Observe students and make notes of their conversation to determine their level of
understanding. Use this information to adjust instructional procedures where necessary.
Post Assessment:
• Provide each student with the following DNA sequence:
TAC GCT TTC CGA TGG CTA TGA (parent strand).
• Instruct the students to record the complementary DNA that would form during
replication (complementary strand).
• Next, direct the students to record the resulting mRNA sequence that would be formed.
• Then, explain to the students that a mutation will occur in the parent strand of DNA
sequence. Instruct the students to change the 18th letter in the sequence from “A” to “G.”

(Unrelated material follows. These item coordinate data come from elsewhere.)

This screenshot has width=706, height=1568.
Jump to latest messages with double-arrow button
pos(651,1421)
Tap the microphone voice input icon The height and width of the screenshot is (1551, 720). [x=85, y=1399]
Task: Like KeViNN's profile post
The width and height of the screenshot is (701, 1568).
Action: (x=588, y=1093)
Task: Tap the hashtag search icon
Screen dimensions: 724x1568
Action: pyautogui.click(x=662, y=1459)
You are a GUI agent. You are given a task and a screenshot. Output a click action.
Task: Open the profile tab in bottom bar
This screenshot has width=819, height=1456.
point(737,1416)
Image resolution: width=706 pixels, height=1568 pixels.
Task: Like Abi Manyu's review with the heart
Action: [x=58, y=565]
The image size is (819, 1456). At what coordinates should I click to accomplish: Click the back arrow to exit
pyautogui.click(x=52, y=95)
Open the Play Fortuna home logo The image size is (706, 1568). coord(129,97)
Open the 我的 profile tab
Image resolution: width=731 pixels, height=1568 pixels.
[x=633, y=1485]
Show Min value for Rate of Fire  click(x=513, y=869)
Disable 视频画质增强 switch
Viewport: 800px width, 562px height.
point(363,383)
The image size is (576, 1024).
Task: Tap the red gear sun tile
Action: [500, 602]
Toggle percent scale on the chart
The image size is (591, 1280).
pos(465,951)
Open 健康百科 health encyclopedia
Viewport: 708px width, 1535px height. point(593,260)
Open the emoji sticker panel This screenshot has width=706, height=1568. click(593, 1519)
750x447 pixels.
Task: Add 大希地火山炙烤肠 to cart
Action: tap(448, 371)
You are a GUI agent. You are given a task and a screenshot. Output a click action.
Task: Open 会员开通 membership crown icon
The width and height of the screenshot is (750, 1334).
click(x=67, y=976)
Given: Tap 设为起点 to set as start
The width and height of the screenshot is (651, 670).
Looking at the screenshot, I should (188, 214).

• Then, ask the students the following questions:
1. What initiates and terminates mRNA coding?
2. If one base in the DNA is changed, describe what may happen to the protein that is
formed.
3. When DNA changes, what does it do to the protein that is made?
4. Describe how this change may or may not affect the characteristics of the organism.
Scoring Guidelines:
1. The amino acid sequence “AUG” is the start codon. The mRNA begins coding at that
point. Three specific amino acids (TAA, TAG and TGA) inform the mRNA to stop
reading the code and the amino acid chain is released.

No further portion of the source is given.